Work required: Copy every line below exactly.

*** Block opens ***

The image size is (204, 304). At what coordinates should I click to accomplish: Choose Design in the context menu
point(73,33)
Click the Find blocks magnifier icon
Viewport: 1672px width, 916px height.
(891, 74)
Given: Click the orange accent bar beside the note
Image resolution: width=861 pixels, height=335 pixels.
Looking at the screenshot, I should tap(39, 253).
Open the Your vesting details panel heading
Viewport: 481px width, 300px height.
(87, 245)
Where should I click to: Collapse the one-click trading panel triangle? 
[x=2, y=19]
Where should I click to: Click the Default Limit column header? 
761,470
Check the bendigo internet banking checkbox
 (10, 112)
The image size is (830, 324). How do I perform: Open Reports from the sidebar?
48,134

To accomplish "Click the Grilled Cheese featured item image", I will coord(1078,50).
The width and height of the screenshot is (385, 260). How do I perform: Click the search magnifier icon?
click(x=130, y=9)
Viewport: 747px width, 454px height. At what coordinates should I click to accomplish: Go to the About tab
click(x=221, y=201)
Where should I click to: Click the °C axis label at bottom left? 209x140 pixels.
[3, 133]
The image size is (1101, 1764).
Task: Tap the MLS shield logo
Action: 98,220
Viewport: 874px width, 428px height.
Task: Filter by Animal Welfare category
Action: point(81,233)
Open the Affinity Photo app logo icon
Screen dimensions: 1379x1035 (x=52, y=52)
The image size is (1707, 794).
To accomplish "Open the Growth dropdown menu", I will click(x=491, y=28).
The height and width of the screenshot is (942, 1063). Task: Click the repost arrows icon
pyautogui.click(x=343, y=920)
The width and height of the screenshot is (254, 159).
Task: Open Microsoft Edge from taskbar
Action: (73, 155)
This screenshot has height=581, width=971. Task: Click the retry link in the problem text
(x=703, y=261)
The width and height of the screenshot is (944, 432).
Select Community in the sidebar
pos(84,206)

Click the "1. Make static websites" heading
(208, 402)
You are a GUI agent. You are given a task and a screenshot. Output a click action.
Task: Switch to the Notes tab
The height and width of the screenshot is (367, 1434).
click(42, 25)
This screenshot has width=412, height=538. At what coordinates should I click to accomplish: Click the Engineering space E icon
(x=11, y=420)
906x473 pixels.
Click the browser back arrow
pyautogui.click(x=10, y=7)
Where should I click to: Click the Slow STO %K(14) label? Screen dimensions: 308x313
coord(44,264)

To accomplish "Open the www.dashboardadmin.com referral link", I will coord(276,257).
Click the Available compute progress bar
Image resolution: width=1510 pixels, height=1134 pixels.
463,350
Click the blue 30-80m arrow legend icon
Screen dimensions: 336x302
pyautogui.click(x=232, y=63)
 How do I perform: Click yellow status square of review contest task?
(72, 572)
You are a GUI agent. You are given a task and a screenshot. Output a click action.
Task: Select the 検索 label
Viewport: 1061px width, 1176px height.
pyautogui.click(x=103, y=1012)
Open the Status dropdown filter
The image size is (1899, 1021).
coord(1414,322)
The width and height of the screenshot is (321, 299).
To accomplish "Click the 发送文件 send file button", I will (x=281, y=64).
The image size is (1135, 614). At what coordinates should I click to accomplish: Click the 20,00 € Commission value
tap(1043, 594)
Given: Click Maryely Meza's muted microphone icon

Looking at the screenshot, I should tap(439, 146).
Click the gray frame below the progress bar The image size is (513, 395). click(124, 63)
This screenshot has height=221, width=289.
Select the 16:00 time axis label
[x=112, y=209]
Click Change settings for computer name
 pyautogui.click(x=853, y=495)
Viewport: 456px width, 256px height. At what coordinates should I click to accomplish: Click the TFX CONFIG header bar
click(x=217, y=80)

*** Block closes ***

Response area:
The image size is (204, 304). At what coordinates should I click to accomplish: Choose Design in the context menu
point(73,33)
Click the Find blocks magnifier icon
Viewport: 1672px width, 916px height.
(891, 74)
Given: Click the orange accent bar beside the note
Image resolution: width=861 pixels, height=335 pixels.
Looking at the screenshot, I should tap(39, 253).
Open the Your vesting details panel heading
Viewport: 481px width, 300px height.
(87, 245)
Where should I click to: Collapse the one-click trading panel triangle? 
[x=2, y=19]
Where should I click to: Click the Default Limit column header? 
761,470
Check the bendigo internet banking checkbox
 (10, 112)
The image size is (830, 324). How do I perform: Open Reports from the sidebar?
48,134

To accomplish "Click the Grilled Cheese featured item image", I will coord(1078,50).
The width and height of the screenshot is (385, 260). How do I perform: Click the search magnifier icon?
click(x=130, y=9)
Viewport: 747px width, 454px height. At what coordinates should I click to accomplish: Go to the About tab
click(x=221, y=201)
Where should I click to: Click the °C axis label at bottom left? 209x140 pixels.
[3, 133]
The image size is (1101, 1764).
Task: Tap the MLS shield logo
Action: 98,220
Viewport: 874px width, 428px height.
Task: Filter by Animal Welfare category
Action: point(81,233)
Open the Affinity Photo app logo icon
Screen dimensions: 1379x1035 (x=52, y=52)
The image size is (1707, 794).
To accomplish "Open the Growth dropdown menu", I will click(x=491, y=28).
The height and width of the screenshot is (942, 1063). Task: Click the repost arrows icon
pyautogui.click(x=343, y=920)
The width and height of the screenshot is (254, 159).
Task: Open Microsoft Edge from taskbar
Action: (73, 155)
This screenshot has height=581, width=971. Task: Click the retry link in the problem text
(x=703, y=261)
The width and height of the screenshot is (944, 432).
Select Community in the sidebar
pos(84,206)

Click the "1. Make static websites" heading
(208, 402)
You are a GUI agent. You are given a task and a screenshot. Output a click action.
Task: Switch to the Notes tab
The height and width of the screenshot is (367, 1434).
click(42, 25)
This screenshot has width=412, height=538. At what coordinates should I click to accomplish: Click the Engineering space E icon
(x=11, y=420)
906x473 pixels.
Click the browser back arrow
pyautogui.click(x=10, y=7)
Where should I click to: Click the Slow STO %K(14) label? Screen dimensions: 308x313
coord(44,264)

To accomplish "Open the www.dashboardadmin.com referral link", I will coord(276,257).
Click the Available compute progress bar
Image resolution: width=1510 pixels, height=1134 pixels.
463,350
Click the blue 30-80m arrow legend icon
Screen dimensions: 336x302
pyautogui.click(x=232, y=63)
 How do I perform: Click yellow status square of review contest task?
(72, 572)
You are a GUI agent. You are given a task and a screenshot. Output a click action.
Task: Select the 検索 label
Viewport: 1061px width, 1176px height.
pyautogui.click(x=103, y=1012)
Open the Status dropdown filter
The image size is (1899, 1021).
coord(1414,322)
The width and height of the screenshot is (321, 299).
To accomplish "Click the 发送文件 send file button", I will (x=281, y=64).
The image size is (1135, 614). At what coordinates should I click to accomplish: Click the 20,00 € Commission value
tap(1043, 594)
Given: Click Maryely Meza's muted microphone icon

Looking at the screenshot, I should tap(439, 146).
Click the gray frame below the progress bar The image size is (513, 395). click(124, 63)
This screenshot has height=221, width=289.
Select the 16:00 time axis label
[x=112, y=209]
Click Change settings for computer name
 pyautogui.click(x=853, y=495)
Viewport: 456px width, 256px height. At what coordinates should I click to accomplish: Click the TFX CONFIG header bar
click(x=217, y=80)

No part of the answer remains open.